Italie

La villa Celle : art environnementaliste à Pistoia

Le collectionneur Giuliano Gori présente sa collection et son domaine

Par Franco Fanelli · Le Journal des Arts

Le 1 octobre 1994 - 2232 mots

"L’œuvre d’art n’est pleinement compréhensible que dans le contexte architectonique ou naturel pour lequel elle a été conçue", affirme Giuliano Gori, collectionneur et commanditaire d’une collection exceptionnelle d’œuvres conçues in situ par les plus grands artistes du monde entier, constituée dans l’immense parc de la villa de Celle, en Toscane.

Cet entretien a commencé à l’intérieur de la villa Celle. Giuliano Gori nous accompagne dans les pièces de sa résidence, une vaste villa de la Renaissance, aux portes de Pistoia, puis au dehors, pour visiter sa collection en plein air. La villa Celle a appartenu au lettré et bibliophile Barbaro De Marinis et est aujourd’hui peuplée de tableaux de Chirico, Balla, Boccioni, Picasso, Bacon, Morandi, Licini, Fontana et Miro. On poursuit par la visite de l’immense domaine qui entoure la demeure, cadre d’une collection où l’on ressent une interaction entre les créations et la nature. Giuliano Gori insiste d’abord sur le respect du rapport avec l’histoire du site et sur les "présences" que le siècle y a superposées – la Cappella Gentilizia, la Casina del Tè, le Ponte sul Lago, la Grande volière de Sestini, avec cet arbre qui a grandi à l’intérieur, et que Gori n’hésite pas à comparer à une œuvre d’art environnementaliste.

"Arte Ambientale"
Il évoque ainsi l’histoire de la villa de Celle, en face d’un dolmen fendu en croix de Rückriem ; devant la cavea verdoyante du théâtre imaginé par Beverly Pepper ; au sommet de la cascade sur le fond de laquelle on aperçoit la blancheur immense du géant Ephialte sculpté par les Poirier, auquel font écho les créatures non moins imposantes du Finlandais Olavi Lanu et une réinterprétation du mythe de Daphné par Spagnulo, placée au voisinage de l’ancienne glacière, devenue une dépression profonde tapissée de mousse. D’une solennité funèbre, la Catharsis de Magdalena Abakanowicz aligne ses trente-trois sarcophages de bronze au pied de l’oliveraie dédiée à Virgile, où Jan Hamilton Finlay réalise des épigraphes en vers arcadiens : "Il giorno / è vecchio / a mezzogiorno" "Le jour / est vieux / à midi"
Non loin de là, le mausolée végétal et circulaire de Sonfist est également consacré à des réflexions sur le temps, tandis qu’un cercle caractéristique de Long est à peine suggéré par un fossé creusé dans une clairière, empreinte virtuelle d’un cercle de pierres placé à l’intérieur, dans la villa.

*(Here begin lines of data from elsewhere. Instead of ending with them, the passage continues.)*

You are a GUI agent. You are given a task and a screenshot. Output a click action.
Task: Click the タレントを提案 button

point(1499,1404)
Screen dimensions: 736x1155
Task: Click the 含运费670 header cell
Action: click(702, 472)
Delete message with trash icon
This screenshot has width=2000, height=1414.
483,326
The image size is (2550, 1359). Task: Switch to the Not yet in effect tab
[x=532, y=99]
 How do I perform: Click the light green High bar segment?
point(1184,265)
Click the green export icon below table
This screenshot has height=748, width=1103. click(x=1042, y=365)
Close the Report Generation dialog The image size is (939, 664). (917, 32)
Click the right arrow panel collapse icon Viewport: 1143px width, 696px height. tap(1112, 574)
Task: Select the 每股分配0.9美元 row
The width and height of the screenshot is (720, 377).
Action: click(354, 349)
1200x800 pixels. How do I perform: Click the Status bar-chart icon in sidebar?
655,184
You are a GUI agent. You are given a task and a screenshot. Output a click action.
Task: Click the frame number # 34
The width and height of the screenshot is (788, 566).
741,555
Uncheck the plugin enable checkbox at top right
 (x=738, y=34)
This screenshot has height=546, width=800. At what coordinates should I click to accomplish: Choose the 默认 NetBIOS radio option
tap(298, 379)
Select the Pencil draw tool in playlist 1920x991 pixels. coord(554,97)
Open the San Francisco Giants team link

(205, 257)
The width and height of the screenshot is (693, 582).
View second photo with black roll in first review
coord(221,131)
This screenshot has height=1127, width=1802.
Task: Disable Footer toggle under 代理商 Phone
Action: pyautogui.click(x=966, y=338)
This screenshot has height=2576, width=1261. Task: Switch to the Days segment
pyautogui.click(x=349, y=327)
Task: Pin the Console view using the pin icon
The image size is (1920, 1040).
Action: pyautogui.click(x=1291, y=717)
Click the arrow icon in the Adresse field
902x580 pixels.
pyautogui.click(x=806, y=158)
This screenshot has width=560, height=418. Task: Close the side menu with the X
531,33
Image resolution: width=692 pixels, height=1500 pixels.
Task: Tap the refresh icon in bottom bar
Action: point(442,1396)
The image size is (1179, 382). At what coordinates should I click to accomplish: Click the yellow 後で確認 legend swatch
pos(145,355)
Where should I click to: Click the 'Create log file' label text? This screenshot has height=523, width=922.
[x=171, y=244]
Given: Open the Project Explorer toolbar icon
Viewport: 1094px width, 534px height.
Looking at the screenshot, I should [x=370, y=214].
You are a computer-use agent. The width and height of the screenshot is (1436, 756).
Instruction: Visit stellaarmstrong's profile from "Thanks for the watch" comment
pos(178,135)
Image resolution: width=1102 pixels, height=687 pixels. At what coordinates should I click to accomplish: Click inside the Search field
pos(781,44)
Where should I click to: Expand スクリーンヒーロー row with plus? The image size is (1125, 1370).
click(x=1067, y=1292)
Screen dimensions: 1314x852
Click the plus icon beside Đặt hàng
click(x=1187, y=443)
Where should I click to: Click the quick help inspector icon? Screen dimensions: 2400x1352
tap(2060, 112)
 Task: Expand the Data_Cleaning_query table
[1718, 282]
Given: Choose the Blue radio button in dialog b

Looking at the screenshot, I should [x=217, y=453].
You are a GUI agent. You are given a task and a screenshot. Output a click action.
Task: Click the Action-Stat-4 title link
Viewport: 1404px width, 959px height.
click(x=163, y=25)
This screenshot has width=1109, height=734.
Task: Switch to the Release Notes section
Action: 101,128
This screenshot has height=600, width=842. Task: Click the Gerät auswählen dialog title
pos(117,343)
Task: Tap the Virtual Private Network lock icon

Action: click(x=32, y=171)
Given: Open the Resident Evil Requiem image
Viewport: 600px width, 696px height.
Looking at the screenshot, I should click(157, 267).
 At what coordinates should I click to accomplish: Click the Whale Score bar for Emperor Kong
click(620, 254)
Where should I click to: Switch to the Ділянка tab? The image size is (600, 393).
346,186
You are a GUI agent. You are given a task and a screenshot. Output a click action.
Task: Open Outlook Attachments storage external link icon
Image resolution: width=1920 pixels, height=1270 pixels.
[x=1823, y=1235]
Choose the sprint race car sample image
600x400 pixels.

Sur une crête éloignée, on voit décroître les menhirs de Richard Serra, qui a transformé la colline en un Stonehenge pistoïen. Là aussi, le ciment revêt d’étonnantes possibilités mimétiques : tel est le cas du contrefort immergé par Staccioli entre la verdure d’une rive et le long sentier, ou de la Ligne de Dani Karavan qui traverse une cannaie pour aller mourir dans le petit lac du parc. S’y logent, sans heurt, un cube blanc de LeWitt ; les tubes et les glissières métalliques d’une machine à feux d’artifice imaginée par Dennis Oppenheim ; un Extrudé articulé et mécanique de Fabrizio Corneli, sorte d’habitant mécanique pour Jurassic Park ; la sévère Acotacion minimaliste de Susana Solano, tout comme le Grand fer rouge de Burri qui accueille le visiteur à l’entrée du parc.

Il en résulte un savant équilibre entre la rigueur imaginative et l’évocation fantastique, à l’enseigne de cette harmonie entre raison et nature sur laquelle Belli, le principal théoricien italien de l’abstrait, auteur favori de Gori, a fondé une bonne partie de ses réflexions. En ce sens, le labyrinthe triangulaire conçu par Robert Morris est à la fois emblématique et traumatisant, pris entre le vertige maniériste et les rappels romantiques, entre les aberrations de la perspective et la lucidité constructiviste.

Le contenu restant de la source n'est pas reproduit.